Vous voyez, le gouvernement a toujours une solution !
Ecrit par : staff32 | mercredi, 14 novembre 2007
Pas de métro, pas de trains, prenez un airbus !!!
Ecrit par : Hector 28 | vendredi, 16 novembre 2007
@peachy et michel,
Chers amis, je suis commerçante et je ne pense pas faire parti des priviliégés, loin de là!
1-Je ne cotise pas pour le moment car le revenu de mon commerce n'est pas suffisant, ce qui veut dire des trimestres en moins au bout du compte...
2- Je ne m'en met pas plein les poches!!!!
3- la retraite des commerçants est plus proche du RMI que de celle de Giscard
4- je touche rémi depuis un an et je n'en suis pas fière, mais c'est ma seule façon de manger...
petit 5, tout les commerçants ne sont pas de droite, la preuve je suis de gauche!

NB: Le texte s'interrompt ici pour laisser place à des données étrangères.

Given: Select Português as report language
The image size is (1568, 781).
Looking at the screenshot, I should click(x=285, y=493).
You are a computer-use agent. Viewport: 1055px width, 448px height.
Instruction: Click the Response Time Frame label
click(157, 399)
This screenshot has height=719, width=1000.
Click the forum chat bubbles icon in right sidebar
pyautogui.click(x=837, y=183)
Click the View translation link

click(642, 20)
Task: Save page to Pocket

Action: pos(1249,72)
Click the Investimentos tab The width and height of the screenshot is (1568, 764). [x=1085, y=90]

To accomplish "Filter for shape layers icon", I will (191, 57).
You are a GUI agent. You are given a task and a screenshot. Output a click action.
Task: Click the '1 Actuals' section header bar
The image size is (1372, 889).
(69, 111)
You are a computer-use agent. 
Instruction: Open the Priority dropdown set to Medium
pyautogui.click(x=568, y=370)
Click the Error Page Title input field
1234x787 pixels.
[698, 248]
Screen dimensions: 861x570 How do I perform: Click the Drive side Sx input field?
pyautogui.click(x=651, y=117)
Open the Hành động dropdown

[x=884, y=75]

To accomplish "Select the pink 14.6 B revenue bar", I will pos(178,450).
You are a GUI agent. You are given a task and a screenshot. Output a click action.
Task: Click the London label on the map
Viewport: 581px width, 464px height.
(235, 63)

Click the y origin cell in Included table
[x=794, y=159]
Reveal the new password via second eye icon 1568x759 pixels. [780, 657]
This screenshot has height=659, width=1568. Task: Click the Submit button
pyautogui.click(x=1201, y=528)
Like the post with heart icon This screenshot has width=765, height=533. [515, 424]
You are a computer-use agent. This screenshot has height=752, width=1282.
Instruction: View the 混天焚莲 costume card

Attention aux idées reçues!
a part ça, j'aime bien votre webzine...
Ecrit par : marie t | vendredi, 16 novembre 2007
Marie. Tous les commerçants n'ont pas réussi à ammasser des millions d'euros dans la vie, tu le dis. Vous avez quand même un régime spécial assez unique dans le monde cicilisé : le droit de payer ou pas vos cotisations.
Je pense que dans ta branche c'est utile en cas de baisse d'activité. Pour éviter la faillite évoquée par Fillon, par exemple.
Ce qui est dommage c'est la prise de position du syndicat des commercants et artisants qui a appelé à "manifester" avec "les usagers en colère" contre le droit de grève, ce dimanche à Paris. Les 3000 gominés venus de Neuilly (dans des bus affrétés par l'UMP, Le Parisien) ont traversé la ville aux cris de : "à bas la grève", "de l'ordre, de l'ordre", et "Nicolas tu tiendras". Je le sais, je les ai vu.
Marie, tes collègues sont pour la réforme, mais pas pour eux.